Numpy 并行化向量操作

Numpy是一个强大的Python库，用于存储和操作大型的多维数组。尽管它比其他类似的集合（如列表）更快更高效，但我们可以通过使用并行化机制进一步提高其性能。并行化意味着将任务分成多个进程，以实现一个共同的目标。Python提供了几种并行化numpy向量操作的方法，包括多进程和numexpr模块。

用于并行化NumPy向量操作的Python程序

让我们讨论一下并行化numpy向量的方法：

使用多进程

每个Python程序被认为是一个单独的进程，有时需要同时运行多个进程。为此，Python提供了一个名为multiprocessing的模块，其中包含一个名为 ‘Pool()’ 的内置方法，允许同时创建和执行多个任务。

示例

以下示例演示了如何使用多进程并行化对向量的每个元素进行平方的操作。

方法

第一步是导入numpy库，并使用np作为引用名称，并使用mp作为引用名称导入multiprocessing。

然后，创建一个带有参数的用户定义方法。

在此方法中，使用cpu_count()方法确定可用的CPU进程数。这个值将用于创建一个用于并行计算的工作进程池。
然后，使用Pool创建一个进程池，它以num_processes作为参数，指定可用的CPU进程数。
现在，使用map方法将square()方法应用于输入向量的每个元素。该方法将输入向量分成若干块，并将每个块分配给一个工作进程进行计算。map函数会自动将工作负载分配到可用的进程上，并按照输入向量的顺序返回结果。
一旦映射完成，我们将使用close()方法关闭进程池，并使用join()方法等待所有工作进程完成。
最后，返回结果，即通过并行计算获得的平方值的列表。

现在，创建一个numpy向量，并将其作为参数传递给该方法，并显示结果。

# importing required packages
import numpy as np
import multiprocessing as mp
# user-defined method to print square of vector
def square_vector_parallel(vector):
   num_processes = mp.cpu_count()
   pool = mp.Pool(processes = num_processes)
   result = pool.map(np.square, vector)
   pool.close()
   pool.join()
   return result
# creating a numpy vector
vec_tr = np.array([1, 2, 3, 4, 5])
# calling the method
result = square_vector_parallel(vec_tr)
# printing the result
print(result)

输出

[1, 4, 9, 16, 25]

使用numexpr

Python中的这个包具有并行计算的能力，并利用多个核心或SIMD指令，从而实现NumPy向量的快速高效性能。

示例1

在下面的示例中，我们将使用’numexpr’库对两个NumPy向量执行并行加法操作。

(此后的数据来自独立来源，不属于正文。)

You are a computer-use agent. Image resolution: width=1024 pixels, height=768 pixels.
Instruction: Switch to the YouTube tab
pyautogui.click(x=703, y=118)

# importing required packages
import numpy as np
import numexpr as nex
# creating two numpy vectors  
a1 = np.array([5, 2, 7, 4, 5])
a2 = np.array([4, 8, 3, 9, 5])
# printing the result
print(nex.evaluate('a1 + a2'))

输出

[ 9 10 10 13 10]

示例2

这是另一个示例，演示了numexpr的使用。我们将创建一个自定义方法，它以一个向量作为参数。在这个方法内部，将表达式expr定义为’vector**2’，它会对输入向量的每个元素进行平方，并将其传递给numexpr的’evaluate()’方法来以并行化的方式评估表达式。

import numpy as np
import numexpr as nex
# user-defined method to print square of vector
def square_vector_parallel(vector):
   expr = 'vector**2'
   result = nex.evaluate(expr)
   return result
# creating a numpy vector
vec_tr = np.array([4, 8, 6, 9, 5])
# calling the method
result = square_vector_parallel(vec_tr)
# printing the result
print(result)

输出

[16 64 36 81 25]

示例3

在前一个示例的代码中，我们使用’set_num_threads()’方法明确地设置线程数为4。这使得我们能够在表达式的评估中进行线程级并行计算。

import numpy as np
import numexpr as nex
# user-defined method to print square of vector
def square_vector_parallel(vector):
# Set the number of threads to utilize
   nex.set_num_threads(4)  
   expr = 'vector**2'
   result = nex.evaluate(expr)
   return result
# creating a numpy vector
vec_tr = np.array([4, 8, 6, 9, 5])
# calling the method
result = square_vector_parallel(vec_tr)
# printing the result
print(result)